▸ PROBLEM DESCRIPTION
Nothing but the records, copied exactly and stripped of pictures, should be in the answer.
=-=-=
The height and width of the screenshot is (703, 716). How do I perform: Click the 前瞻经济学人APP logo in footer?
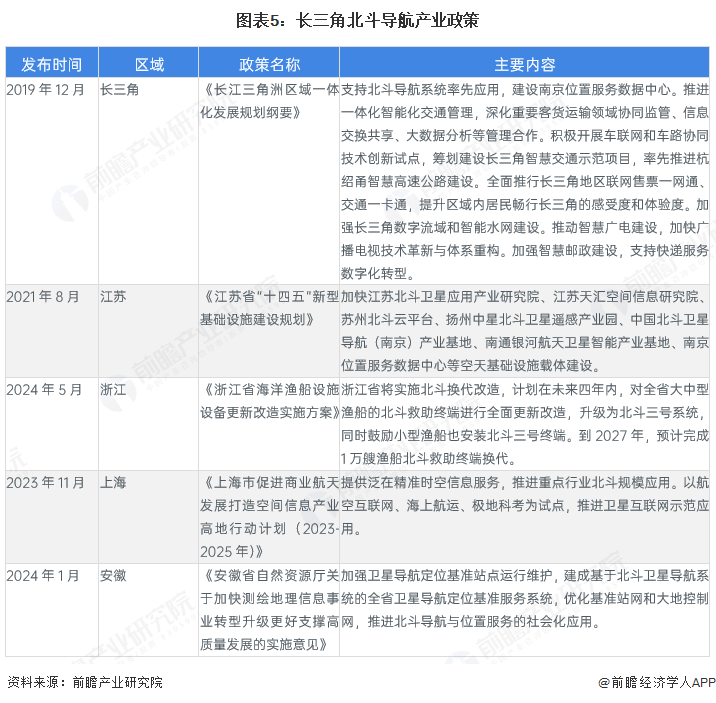click(656, 682)
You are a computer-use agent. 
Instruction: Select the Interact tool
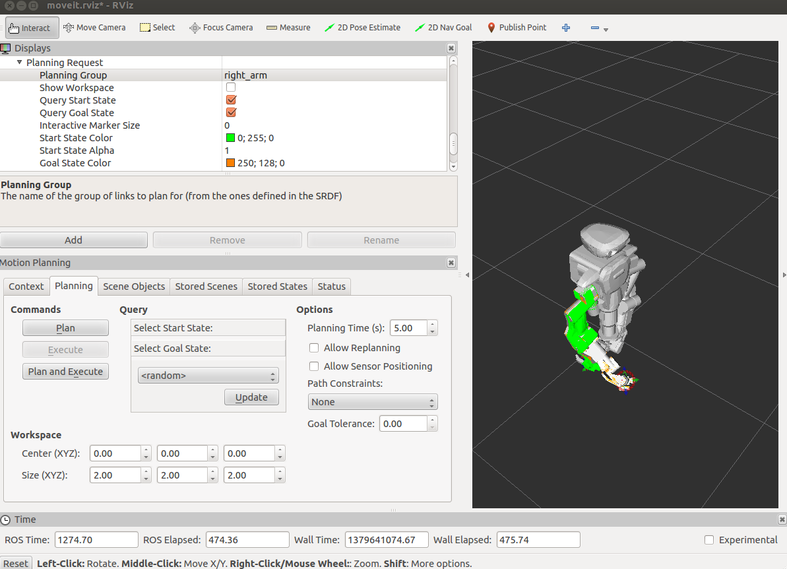[29, 27]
=-=-=
▸ SOLUTION TO THIS EXERCISE
The height and width of the screenshot is (703, 716). How do I perform: Click the 前瞻经济学人APP logo in footer?
click(656, 682)
You are a computer-use agent. 
Instruction: Select the Interact tool
[29, 27]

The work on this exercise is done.